On eût dit qu’elle demandait asile à chacun des arbres de la cour ainsi qu’aux bancs qui s’allongeaient tout noirs sur la neige durcie. Et toujours elle répétait d’un ton plaintif et suppliant : « Y a des loups ! »

Bientôt toutes les malades furent réveillées et l’une d’elles alla chercher du secours. Deux hommes se saisirent de grand’mère et la couchèrent de force ; ils mirent deux larges planches de chaque côté de son lit et la gardienne de nuit s’installa près d’elle ; à tout instant grand’mère se dressait du fond de ses planches et c’était comme si elle essayait de sortir de son cercueil.
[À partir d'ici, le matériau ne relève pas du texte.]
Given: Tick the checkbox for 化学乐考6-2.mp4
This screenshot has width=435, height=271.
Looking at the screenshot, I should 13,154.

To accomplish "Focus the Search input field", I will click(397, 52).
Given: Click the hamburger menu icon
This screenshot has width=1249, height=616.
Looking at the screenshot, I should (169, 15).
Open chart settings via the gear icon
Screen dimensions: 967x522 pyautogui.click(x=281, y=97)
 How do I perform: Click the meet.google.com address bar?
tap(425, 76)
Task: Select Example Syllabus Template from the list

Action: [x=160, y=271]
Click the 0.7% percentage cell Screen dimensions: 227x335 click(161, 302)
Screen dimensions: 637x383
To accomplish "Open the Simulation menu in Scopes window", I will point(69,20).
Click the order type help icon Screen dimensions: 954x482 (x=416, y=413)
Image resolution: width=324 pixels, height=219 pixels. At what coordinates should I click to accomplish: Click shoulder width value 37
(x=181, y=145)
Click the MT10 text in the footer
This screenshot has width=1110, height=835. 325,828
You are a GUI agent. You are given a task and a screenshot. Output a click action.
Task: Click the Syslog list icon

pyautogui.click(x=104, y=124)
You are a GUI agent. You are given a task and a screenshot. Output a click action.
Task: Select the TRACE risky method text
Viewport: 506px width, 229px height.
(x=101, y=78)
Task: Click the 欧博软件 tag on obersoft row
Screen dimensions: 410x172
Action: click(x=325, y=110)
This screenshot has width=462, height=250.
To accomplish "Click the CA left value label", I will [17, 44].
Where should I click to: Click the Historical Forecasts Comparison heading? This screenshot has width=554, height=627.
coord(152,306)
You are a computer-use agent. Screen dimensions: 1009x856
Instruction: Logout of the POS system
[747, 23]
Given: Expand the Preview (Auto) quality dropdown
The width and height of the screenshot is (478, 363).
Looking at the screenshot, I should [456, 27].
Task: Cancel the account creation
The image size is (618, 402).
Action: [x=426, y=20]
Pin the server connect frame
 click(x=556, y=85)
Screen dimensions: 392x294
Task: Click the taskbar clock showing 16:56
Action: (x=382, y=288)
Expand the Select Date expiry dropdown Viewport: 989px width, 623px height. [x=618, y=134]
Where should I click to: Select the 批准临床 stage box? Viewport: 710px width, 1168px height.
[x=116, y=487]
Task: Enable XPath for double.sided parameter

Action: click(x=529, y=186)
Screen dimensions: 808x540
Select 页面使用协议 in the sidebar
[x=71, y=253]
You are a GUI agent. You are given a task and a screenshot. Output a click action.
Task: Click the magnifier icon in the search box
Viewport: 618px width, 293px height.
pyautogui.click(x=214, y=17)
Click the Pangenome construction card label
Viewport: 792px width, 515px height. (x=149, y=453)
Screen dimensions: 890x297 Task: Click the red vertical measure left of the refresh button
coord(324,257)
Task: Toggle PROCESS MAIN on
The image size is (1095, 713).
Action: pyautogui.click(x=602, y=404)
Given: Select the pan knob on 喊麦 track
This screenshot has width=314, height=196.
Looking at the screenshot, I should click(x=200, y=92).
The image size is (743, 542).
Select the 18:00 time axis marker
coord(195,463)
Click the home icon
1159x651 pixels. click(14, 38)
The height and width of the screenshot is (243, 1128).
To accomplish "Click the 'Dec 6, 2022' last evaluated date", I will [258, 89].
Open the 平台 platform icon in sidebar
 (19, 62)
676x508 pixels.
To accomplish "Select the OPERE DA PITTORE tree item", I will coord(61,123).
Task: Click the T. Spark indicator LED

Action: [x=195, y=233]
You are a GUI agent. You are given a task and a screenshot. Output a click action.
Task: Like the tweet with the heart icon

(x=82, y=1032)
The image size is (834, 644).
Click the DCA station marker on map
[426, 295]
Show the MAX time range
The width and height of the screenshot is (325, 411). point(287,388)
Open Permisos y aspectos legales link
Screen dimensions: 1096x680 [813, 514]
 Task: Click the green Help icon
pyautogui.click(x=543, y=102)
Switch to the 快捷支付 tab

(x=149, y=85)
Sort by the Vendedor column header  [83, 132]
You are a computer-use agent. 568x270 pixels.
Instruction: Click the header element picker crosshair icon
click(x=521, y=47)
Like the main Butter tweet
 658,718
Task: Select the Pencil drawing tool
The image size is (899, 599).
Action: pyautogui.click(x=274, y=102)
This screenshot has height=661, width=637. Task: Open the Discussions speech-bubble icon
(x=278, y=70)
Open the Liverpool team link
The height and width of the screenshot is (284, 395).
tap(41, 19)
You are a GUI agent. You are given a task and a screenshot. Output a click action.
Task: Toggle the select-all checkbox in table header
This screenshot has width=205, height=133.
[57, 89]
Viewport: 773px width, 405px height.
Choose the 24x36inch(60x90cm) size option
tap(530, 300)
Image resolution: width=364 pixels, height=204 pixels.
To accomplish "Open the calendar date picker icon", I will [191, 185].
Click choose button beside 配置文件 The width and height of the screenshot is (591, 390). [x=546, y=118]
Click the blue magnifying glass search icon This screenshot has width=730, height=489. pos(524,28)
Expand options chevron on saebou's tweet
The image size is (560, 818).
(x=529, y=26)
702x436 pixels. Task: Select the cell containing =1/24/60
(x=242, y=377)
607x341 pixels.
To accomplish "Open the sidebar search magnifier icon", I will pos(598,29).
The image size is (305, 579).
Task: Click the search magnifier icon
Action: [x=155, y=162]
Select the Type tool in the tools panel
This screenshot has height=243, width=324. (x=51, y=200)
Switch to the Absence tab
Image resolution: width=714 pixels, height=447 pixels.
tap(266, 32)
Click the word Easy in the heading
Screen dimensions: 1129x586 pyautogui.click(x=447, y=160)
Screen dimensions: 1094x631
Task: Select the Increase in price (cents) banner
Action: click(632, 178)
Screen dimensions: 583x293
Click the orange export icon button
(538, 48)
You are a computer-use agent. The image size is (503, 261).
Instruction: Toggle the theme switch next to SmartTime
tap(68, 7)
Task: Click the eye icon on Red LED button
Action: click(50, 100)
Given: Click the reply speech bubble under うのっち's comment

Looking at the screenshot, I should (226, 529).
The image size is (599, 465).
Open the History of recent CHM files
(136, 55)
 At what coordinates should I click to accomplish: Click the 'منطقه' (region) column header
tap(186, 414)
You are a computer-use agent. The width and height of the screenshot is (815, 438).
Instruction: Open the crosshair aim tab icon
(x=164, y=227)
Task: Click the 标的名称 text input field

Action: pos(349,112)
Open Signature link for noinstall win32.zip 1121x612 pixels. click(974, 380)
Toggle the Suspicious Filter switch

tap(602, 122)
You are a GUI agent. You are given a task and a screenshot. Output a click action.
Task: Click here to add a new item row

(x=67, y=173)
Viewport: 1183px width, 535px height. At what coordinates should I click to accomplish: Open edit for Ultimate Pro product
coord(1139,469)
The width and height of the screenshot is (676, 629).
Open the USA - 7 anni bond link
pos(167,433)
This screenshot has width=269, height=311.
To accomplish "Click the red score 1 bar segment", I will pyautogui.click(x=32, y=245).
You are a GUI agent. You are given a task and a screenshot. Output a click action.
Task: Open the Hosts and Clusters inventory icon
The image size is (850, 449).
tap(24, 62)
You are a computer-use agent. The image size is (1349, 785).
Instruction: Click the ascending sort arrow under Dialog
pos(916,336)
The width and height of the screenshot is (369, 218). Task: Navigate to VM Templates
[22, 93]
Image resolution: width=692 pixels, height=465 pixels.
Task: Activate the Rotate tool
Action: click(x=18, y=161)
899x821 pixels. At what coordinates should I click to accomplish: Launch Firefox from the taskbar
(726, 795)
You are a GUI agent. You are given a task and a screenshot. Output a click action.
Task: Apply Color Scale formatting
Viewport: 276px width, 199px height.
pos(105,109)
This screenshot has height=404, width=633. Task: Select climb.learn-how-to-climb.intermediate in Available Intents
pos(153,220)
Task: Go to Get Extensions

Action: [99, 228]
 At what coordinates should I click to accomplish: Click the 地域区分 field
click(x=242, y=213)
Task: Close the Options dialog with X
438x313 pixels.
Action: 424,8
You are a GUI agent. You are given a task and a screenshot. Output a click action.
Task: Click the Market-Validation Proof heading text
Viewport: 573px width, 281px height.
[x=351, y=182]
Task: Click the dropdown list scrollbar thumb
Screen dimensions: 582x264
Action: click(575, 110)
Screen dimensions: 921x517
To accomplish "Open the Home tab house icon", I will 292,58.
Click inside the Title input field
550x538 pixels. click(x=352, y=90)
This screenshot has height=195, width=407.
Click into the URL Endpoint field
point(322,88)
Pendant longtemps elle continua de faire des signes d’appel, puis ses bras restèrent immobiles et on n’entendit plus que sa plainte qui disait sans relâche : « Y a des loups ! » Cela montait comme un cri de frayeur qui semblait emplir toute la salle. Vers le matin la voix claire se fit plus faible, on eût dit qu’elle s’était usée. Elle traîna quelque temps, lente et triste, puis douce et fragile comme celle d’un tout petit enfant, et quand le jour parut, elle se cassa en disant encore : « Y a des loups ! »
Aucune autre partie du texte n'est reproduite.